Suppose $f_n :[a,b] \rightarrow \mathbb{R}$ are differentiable functions (need not be $C^1$) with $f_n \rightarrow 0$, $f_n ' \rightarrow g$ pointwise. Can we say that $g=0$ in some sense? (Say, a.e.)
In particular, is it possible for $g$ to equal $1$ everywhere?
cf) Interchanging pointwise limit and derivative of a sequence of C1 functions This question deals with the $C^1$ case.

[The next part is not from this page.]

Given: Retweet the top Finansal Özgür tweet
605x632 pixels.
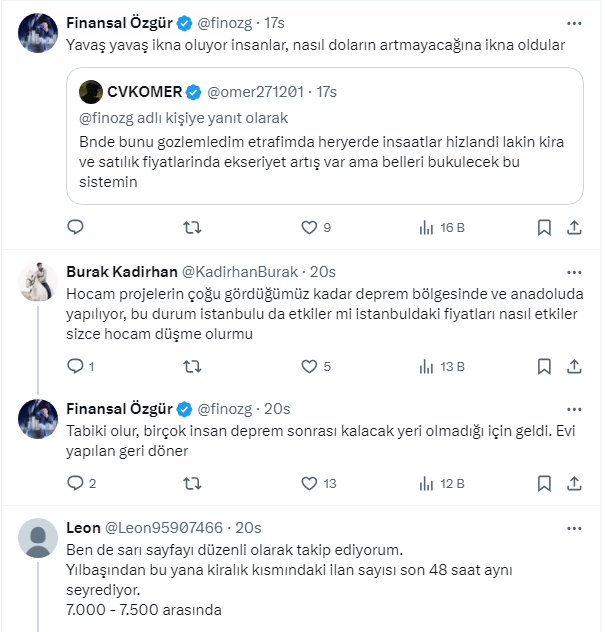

Let $f(x) = \{x\} - \lfloor x \rfloor$ be the fractional part of $x$. We have $f'(x) = 1$ if $x \not\in \mathbb{Z}$ but $f'(x)$ undefined if $x \in \mathbb{Z}$. Set $f_n(x) = f(\sqrt{p_n} x)/\sqrt{p_n},$ where $p_n$ is the $n$th prime. We have $f_n \to 0$ pointwise. For the derivatives, for every $x$ there will be maximally one $n$ for which $f_n'(x)$ is not defined. After that $n$ we have $f_n'(x) = 1$ so $f_n' \to 1$ pointwise.

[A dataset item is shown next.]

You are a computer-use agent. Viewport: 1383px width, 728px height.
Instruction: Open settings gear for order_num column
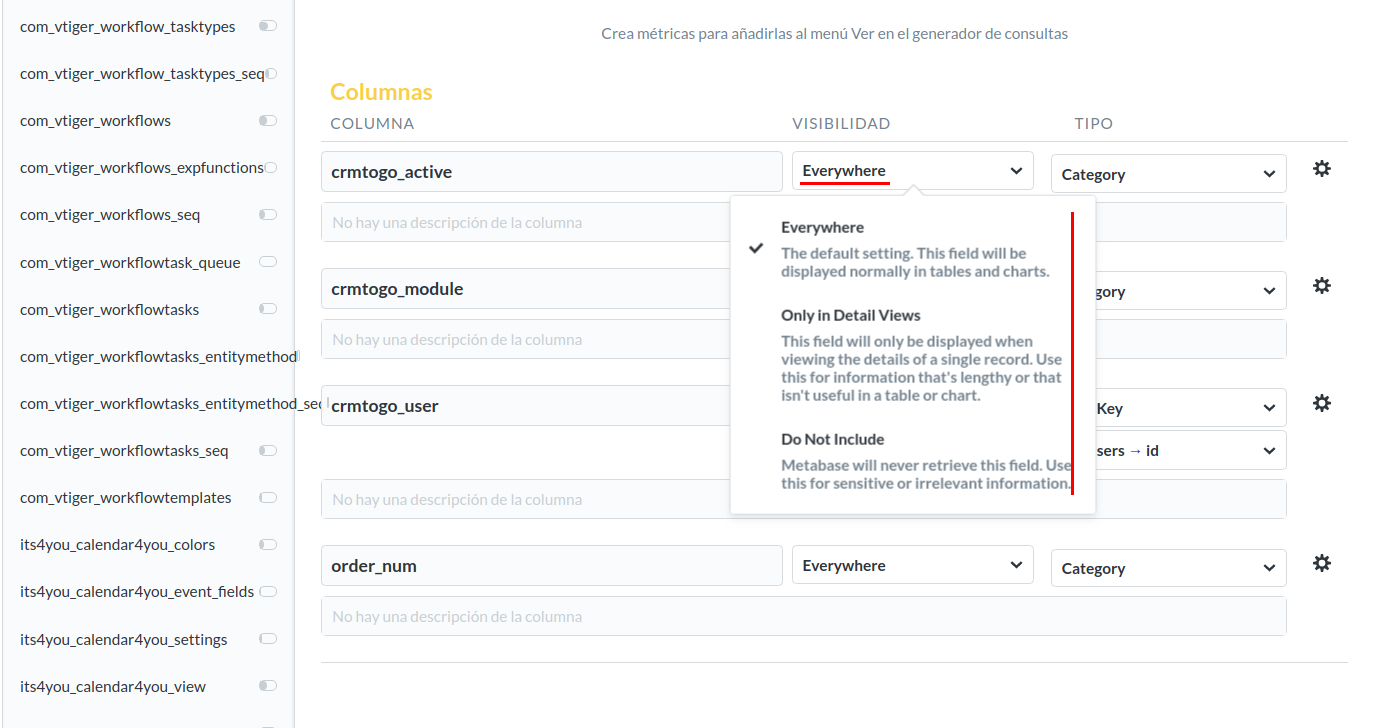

However, we want $f_n'$ to be defined everywhere, so let's try to fix that. Let $\varphi \in C_c^\infty(\mathbb{R})$ be a mollifier and take $(\epsilon_n)$ converging to $0$. Then set $g_n(x) = (f*\varphi_{\epsilon_n})(\sqrt{p_n} x)/\sqrt{p_n},$ where $\varphi_\epsilon(x) = \epsilon^{-1}\varphi(x/\epsilon)$. Then $g_n$ will be smooth and differ from $f_n$ only close to the jumps. Wouldn't this sequence satisfy $g_n \to 0$ pointwise and $g_n' \to 1$ pointwise?